> [TO DO]:
Gather every line in the listing below that contains the string "Open", treating uppercase and lowercase as different.

Begin SUPPLIED ENTRIES

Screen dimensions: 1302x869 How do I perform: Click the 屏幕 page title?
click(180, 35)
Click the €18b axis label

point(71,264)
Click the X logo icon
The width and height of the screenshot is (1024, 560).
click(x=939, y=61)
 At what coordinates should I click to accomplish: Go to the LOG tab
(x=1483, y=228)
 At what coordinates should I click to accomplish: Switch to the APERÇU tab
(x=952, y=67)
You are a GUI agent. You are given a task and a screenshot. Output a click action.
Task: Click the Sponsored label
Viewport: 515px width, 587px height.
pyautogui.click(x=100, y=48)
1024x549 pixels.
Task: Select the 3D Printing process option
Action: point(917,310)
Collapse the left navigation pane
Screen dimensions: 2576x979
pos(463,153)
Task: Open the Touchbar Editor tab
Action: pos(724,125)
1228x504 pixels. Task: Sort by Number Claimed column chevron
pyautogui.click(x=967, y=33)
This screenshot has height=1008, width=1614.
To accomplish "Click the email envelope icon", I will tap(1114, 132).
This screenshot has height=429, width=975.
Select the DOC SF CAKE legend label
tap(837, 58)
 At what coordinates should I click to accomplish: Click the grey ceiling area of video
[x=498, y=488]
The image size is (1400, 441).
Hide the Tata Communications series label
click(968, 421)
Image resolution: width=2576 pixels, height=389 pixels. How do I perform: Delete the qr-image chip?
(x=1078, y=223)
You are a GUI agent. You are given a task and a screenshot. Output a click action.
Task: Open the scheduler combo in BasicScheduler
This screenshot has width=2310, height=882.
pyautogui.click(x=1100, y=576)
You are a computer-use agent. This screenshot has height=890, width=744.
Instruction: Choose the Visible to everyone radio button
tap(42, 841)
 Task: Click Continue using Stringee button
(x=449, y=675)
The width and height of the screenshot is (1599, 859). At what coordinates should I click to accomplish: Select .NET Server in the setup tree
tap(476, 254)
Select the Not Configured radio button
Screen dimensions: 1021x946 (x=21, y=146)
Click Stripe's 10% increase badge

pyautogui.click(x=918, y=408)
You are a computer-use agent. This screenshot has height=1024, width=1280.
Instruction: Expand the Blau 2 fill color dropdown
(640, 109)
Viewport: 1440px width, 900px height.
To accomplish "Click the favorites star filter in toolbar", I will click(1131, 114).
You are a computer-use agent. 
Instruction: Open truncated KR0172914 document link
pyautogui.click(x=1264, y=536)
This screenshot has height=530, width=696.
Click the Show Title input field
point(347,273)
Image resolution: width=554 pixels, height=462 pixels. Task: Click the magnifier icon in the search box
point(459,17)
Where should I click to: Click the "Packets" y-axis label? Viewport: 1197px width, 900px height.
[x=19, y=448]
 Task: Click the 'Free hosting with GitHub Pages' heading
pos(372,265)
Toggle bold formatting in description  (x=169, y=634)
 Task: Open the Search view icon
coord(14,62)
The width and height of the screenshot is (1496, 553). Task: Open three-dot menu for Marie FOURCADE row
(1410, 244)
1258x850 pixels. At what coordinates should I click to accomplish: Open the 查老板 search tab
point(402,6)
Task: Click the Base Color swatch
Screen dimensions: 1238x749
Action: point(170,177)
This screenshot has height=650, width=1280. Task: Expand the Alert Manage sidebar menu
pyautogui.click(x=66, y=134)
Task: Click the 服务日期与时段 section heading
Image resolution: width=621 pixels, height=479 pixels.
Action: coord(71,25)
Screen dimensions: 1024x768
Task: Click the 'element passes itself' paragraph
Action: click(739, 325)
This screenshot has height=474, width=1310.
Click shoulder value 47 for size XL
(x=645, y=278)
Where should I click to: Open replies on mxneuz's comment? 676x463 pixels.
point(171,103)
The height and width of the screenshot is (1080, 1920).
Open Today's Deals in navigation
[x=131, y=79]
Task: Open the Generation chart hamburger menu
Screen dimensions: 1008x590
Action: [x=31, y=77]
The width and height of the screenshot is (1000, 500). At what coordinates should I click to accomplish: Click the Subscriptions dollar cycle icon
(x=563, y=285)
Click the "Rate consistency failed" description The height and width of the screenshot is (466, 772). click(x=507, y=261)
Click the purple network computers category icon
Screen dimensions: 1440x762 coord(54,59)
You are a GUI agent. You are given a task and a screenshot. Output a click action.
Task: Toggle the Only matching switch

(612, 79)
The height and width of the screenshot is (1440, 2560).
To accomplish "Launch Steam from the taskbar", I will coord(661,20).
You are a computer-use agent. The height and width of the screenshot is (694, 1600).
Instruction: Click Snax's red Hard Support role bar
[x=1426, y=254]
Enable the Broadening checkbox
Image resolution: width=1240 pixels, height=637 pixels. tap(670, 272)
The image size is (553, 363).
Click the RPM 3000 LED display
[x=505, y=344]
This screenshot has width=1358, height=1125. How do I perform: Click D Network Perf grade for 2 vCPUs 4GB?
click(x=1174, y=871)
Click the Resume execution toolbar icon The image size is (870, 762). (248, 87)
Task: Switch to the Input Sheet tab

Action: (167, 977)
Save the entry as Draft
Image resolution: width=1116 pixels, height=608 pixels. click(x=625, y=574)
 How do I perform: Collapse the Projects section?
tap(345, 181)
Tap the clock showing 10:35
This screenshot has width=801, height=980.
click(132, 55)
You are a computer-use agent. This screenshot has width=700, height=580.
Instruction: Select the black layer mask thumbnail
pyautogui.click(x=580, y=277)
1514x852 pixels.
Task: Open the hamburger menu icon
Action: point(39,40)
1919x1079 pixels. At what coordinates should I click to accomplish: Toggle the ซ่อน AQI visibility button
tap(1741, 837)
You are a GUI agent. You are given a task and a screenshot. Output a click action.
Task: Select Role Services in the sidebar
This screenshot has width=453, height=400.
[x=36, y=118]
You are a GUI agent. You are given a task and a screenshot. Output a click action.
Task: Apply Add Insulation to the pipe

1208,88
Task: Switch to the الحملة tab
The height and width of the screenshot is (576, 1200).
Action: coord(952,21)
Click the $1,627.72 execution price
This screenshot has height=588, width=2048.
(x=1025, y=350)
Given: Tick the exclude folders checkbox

End SUPPLIED ENTRIES

> [REPLY TO THE EXERCISE]:
Task: Open the Touchbar Editor tab
Task: Open the scheduler combo in BasicScheduler
Instruction: Open truncated KR0172914 document link
 Task: Open the Search view icon
The width and height of the screenshot is (1496, 553). Task: Open three-dot menu for Marie FOURCADE row
1258x850 pixels. At what coordinates should I click to accomplish: Open the 查老板 search tab
Where should I click to: Open replies on mxneuz's comment? 676x463 pixels.
Open Today's Deals in navigation
Task: Open the Generation chart hamburger menu
Task: Open the hamburger menu icon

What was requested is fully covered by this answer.